Pregunten por Norma

Por Pablo Callejón

Cada mediodía, siete ancianos esperaban el sobrante de la comida del Paicor frente a la escuela Almirante Brown. Norma los citaba por sus nombres o apodos. Observaba aquel ritual de pobreza y marginalidad con el dolor de los que se reconocen en el aturdimiento del hambre. La mujer de mirada profunda y voz pausada vivía a pocos metros del centro educativo junto a Marcelino y sus dos hijas, Alba y Jimena. Un día de 1996 las viandas no alcanzaron. Alguien avisó a los hombres que aguardaban afuera que no había sobrado lo suficiente. Norma llamó a Jimena y le pidió que invitara a los siete ancianos para almorzar en casa. Hubiera resultado difícil explicar cómo podrían distribuir el alimento entre tantas personas cuando apenas alcanzaba para la familia. No se trataba solo de tener esperanza. Ese suele ser el argumento de los que nunca se fueron a dormir sin una cena caliente. Son los afortunados que les piden a los pobres resguardarse en la confianza y la espera. A Norma le sobraba corazón. Aquel día almorzaron once personas en la mesa que aguardaba a solo cuatro. Fue el inicio de todo. Comenzó a gestarse el hogar que sumó habitaciones, una gran cocina de acero inoxidable, el comedor abarrotado de comensales humildes y un vivero parido por las mujeres gestantes de esfuerzo. Lo llamaron Madre María de Dios, aunque para entrar primero había que preguntar por Norma.

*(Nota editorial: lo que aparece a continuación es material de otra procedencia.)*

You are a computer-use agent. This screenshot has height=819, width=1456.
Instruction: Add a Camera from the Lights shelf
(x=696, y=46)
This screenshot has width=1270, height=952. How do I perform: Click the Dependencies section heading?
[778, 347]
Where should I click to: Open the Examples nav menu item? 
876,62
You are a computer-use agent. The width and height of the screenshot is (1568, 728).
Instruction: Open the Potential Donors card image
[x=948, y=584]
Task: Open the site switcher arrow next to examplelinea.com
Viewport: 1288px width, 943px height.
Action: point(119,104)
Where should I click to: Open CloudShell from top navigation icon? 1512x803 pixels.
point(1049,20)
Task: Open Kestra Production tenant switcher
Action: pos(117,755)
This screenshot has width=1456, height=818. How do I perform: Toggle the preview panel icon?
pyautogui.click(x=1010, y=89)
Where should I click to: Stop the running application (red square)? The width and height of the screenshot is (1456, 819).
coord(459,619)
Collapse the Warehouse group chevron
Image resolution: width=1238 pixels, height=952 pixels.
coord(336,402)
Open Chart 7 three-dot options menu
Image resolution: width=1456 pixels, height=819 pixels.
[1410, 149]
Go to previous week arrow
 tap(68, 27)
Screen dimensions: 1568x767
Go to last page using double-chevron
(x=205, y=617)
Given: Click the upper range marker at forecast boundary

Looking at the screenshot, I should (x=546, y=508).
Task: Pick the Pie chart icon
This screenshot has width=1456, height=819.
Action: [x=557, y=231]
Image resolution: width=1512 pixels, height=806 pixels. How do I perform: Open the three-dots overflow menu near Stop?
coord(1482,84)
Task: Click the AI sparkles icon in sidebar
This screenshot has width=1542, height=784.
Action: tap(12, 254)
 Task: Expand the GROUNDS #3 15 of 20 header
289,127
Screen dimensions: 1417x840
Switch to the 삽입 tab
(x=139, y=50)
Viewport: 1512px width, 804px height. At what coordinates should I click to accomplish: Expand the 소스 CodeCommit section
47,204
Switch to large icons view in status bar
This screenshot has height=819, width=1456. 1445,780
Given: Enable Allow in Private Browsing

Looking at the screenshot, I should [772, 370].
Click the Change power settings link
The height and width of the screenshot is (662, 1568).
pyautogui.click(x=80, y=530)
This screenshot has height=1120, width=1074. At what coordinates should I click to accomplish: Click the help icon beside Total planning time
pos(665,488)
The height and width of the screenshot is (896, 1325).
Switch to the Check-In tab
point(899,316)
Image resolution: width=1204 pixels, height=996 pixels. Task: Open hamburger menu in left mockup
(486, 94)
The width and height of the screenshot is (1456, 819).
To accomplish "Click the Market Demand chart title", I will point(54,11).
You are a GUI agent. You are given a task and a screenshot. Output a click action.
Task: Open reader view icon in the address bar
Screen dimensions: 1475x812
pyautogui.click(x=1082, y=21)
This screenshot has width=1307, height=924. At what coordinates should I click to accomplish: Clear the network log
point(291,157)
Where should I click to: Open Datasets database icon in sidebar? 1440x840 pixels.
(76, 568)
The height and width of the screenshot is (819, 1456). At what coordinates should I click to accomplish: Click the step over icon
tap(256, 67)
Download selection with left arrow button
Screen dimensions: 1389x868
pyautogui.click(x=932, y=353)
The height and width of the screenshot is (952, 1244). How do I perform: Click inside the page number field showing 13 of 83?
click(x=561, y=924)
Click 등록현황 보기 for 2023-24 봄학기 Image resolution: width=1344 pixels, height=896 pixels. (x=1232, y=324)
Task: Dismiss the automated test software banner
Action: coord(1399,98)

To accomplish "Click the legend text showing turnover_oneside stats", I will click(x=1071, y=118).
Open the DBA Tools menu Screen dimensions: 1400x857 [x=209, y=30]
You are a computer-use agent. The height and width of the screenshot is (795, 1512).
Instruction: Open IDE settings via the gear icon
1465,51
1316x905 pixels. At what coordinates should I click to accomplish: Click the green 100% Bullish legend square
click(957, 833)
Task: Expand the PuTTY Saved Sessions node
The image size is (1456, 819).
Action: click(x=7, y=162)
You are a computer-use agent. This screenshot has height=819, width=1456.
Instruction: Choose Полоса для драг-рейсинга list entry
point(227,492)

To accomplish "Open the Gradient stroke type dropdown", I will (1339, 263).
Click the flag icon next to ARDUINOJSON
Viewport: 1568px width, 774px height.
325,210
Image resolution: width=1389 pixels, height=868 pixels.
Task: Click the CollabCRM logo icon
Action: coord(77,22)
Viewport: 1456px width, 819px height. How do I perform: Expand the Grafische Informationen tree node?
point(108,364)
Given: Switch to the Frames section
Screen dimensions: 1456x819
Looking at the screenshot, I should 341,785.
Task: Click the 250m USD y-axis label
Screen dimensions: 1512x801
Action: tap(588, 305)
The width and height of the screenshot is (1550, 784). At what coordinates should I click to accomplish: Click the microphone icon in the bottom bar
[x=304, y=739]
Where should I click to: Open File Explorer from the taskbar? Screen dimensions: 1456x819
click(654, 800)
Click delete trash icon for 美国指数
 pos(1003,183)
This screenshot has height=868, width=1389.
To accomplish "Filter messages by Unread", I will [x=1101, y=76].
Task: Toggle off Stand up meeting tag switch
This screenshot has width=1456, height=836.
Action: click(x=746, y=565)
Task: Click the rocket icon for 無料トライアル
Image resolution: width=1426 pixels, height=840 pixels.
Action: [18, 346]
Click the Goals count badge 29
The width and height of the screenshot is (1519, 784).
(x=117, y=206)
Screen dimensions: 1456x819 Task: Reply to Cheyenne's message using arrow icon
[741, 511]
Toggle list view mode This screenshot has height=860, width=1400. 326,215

 Hasta el último día antes de la internación hospitalaria, Norma coordinó a los equipos de trabajo. La enfermedad de obstrucción pulmonar crónica que enfrentaba la sometía a largas sesiones de tos y falta de aire. Su vocación solidaria era la bocanada que oxigenaba la voluntad de lucha. Su compañero de vida la conoció cuando solo eran dos personas de fe, con poco para compartir. Marcelino supo advertir en carne propia el drama que solo puede aliviarse con un plato de comida. “El hambre te lleva a perder la razón de ser. Querés comer a cualquier precio. Comido pensás, con hambre no. Dios no nos brindó universidad, pero nos entregó la gracia de comprender a los que necesitan “. El hombre que desafía desde hace más de dos décadas las variables de la economía real, comprendió a los indicadores que pueden medirse a diario con el eco de los ruidos en la panza.

“La pobreza sigue, pero los políticos no cambian”, lamentó Marcelino. A los 60 años, las decepciones vierten la sal sobre las mismas heridas. Con Norma estuvieron convencidos de una conversión espiritual que los ayudaría a enfrentar todos los dolores, incluso los que ya no resultaban propios. Él decidió conducir la vieja camioneta que llegaba repleta de trastos para refaccionar y bolsones de mercadería. Las mujeres al mando de Norma se ocupaban de la cocina y el preparado de viandas. Por la pandemia, debieron cerrar el alojamiento para personas en situación de calle y el comedor. Las carencias de espacios exigieron doblegar el esfuerzo. Nadie abandona el Hogar y regresa al día siguiente sin la certeza de haber aportado algo. “Lo que sostiene este lugar es el sentido de pertenencia. Las personas que reciben la comida dejaron su trabajo a cambio. Surcan la tierra en el vivero, ayudan en la cocina o en la distribución de la ropa. No queremos encontrarnos con la vergüenza que mucha gente siente al pedir. Por eso confiamos en la tarea colectiva. Todos y todas son parte”, reflexionó Marcelino frente a la virgen que custodia el ingreso a la casona, ubicada en la unión de las calles Río Tercero y Río Primero, a metros del lecho de aguas que nunca bajan turbias.

Los esposos Estefanía advirtieron que “el hambre te quita la razón de ser y hacés lo que sea por comer”. No hay mayor gestación de violencia que la habitualidad del estómago vacío. “Cuando tenés la panza llena, o algo llena, la perspectiva de vida cambia. Sabemos lo que es el hambre, el frío y el abandono. Acá no te la cuenta nadie”, afirmó convencido Marcelino.
A los 56 años la muerte es un arrebato furtivo sobre la vida. Norma era muy joven y demasiado necesaria. La impertinencia de una enfermedad que le aprisionaba los pulmones no logró impedir la obra inconmensurable que sobrevivirá al acta de defunción.  Las penurias de los ancianos abandonados y las mujeres que cargan con las urgencias de sus hijos, seguirán encontrando un hogar donde no falte un plato sobre la mesa. La gesta ha multiplicado corazones enardecidos de amabilidad. Queda finalmente un antídoto para los abatidos del sistema. Solo deben preguntar por Norma.